I am not so much asking what it would be to understand the linking of Benjaminian concepts as they come to me, but what it would be to see how such instigations are manifested in the work of The Arcades Project. This is only my way of registering that its form or texture--with its citations, often multiple, ranging from a sentence to a long paragraph, from more than 800 texts, mostly French, otherwise German, bearing on the life and works of Paris through the nineteenth century, interspersed at varying intervals with one or more similarly sized comments of Benjamin's own, all collected into thirty-six "convolutes"--is as urgent an issue to respond to as any citation or juxtaposition (Benjamin says montage) of citations within the structure; indeed that the form of The Arcades Project, the visibility of its existence as discontinuity and accretion, is its pervasive and inescapable issue. It is this condition of process rather than the question of the work's evident sense of unfinishedness (or uncompletability ) that strikes me as constituting its aura of modernity, together, I mean, with its mode of incessant self-mirroring.

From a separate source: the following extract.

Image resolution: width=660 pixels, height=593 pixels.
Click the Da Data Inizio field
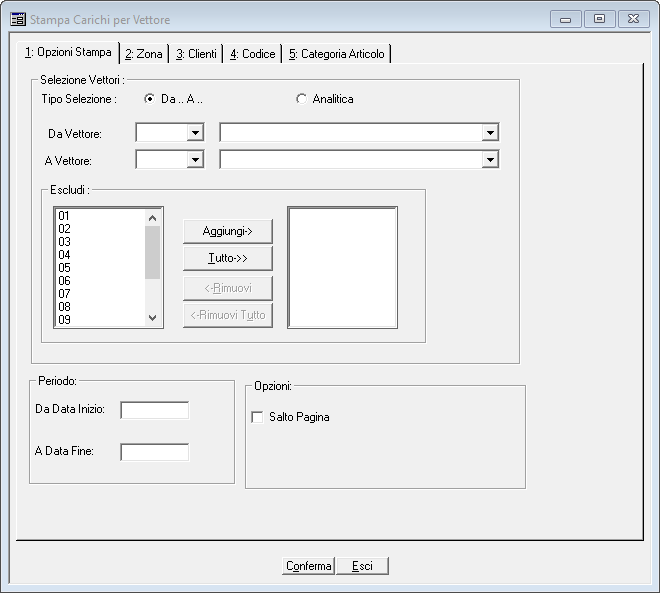click(x=154, y=410)

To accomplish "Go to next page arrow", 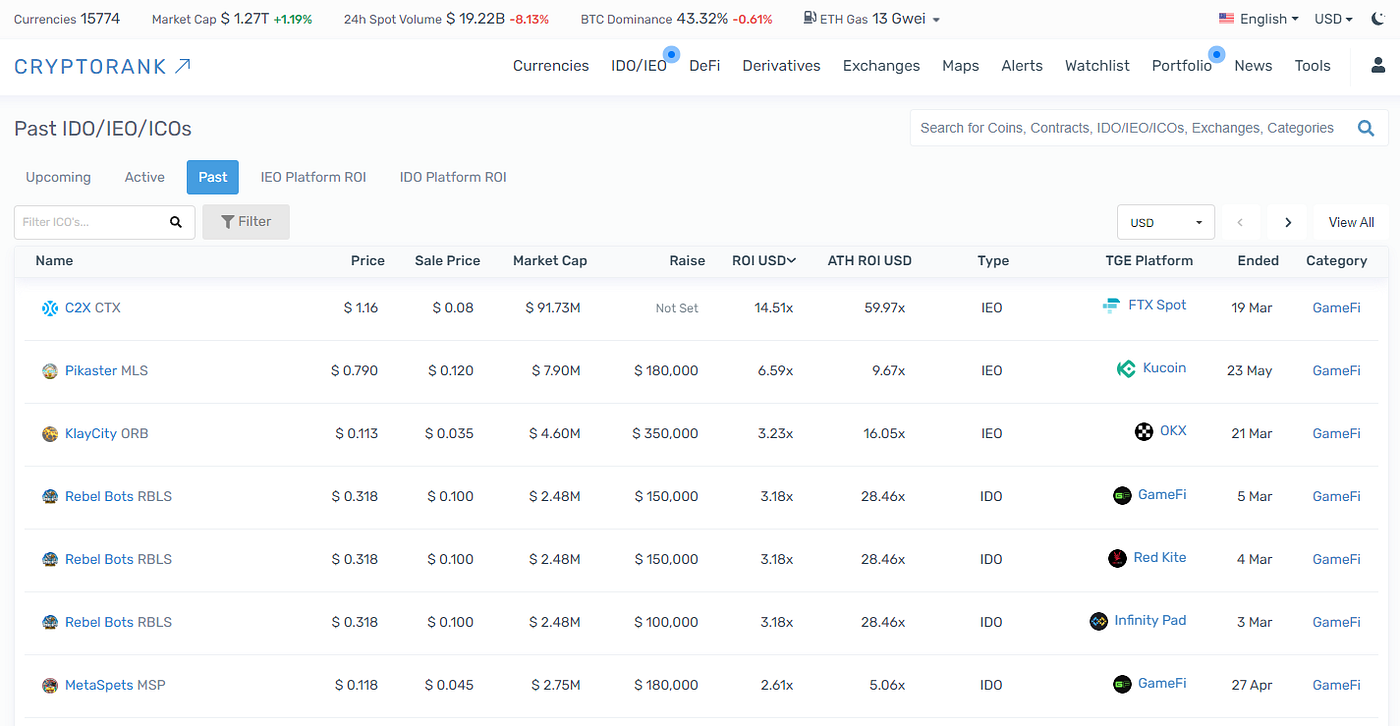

Whether one takes the work as incomplete or as complete in its controlled fragmentation, prior facts are that it exists as a collection, and that the concept of a collection is one of its master tones, surrealist in its reach. Again, if you find that montage is what determines its endlessness, then you must note the pertinence of the concepts of constellation and of dispersion in the text, distinguishing allegorizing from collecting. My emphatic perception at the moment is of this text as work, as production without a product (a way to think about its claim to philosophy, or rather, to philosophizing). It is how I respond to the German title, Passagen-Werk (I believe Benjamin's working title was Passagenarbeit). This might offer some protection against a tendency to conceive too simply of Benjamin's volume, or package, as itself arcades, breaking passages through established constructions and putting commodified sayings on display: After all it is the figure of the flaneur, made for arcades, that Benjamin pr oposes for his reader: "In the flaneur, one might say, is reborn the sort of idler that Socrates picked out from the Athenian marketplace to be his interlocutor. Only, there is no longer a Socrates. And the slave labor that guaranteed him his leisure has likewise ceased to exist." If Benjamin is here staking his claim to a certain afterlife of philosophizing, his Arcades Project may be taken as establishing the conditions (of memory as thinking, of thinking as explosion, of perception as allegory, of the chances of concurrence in Poe's crowd) under which philosophy is still possible.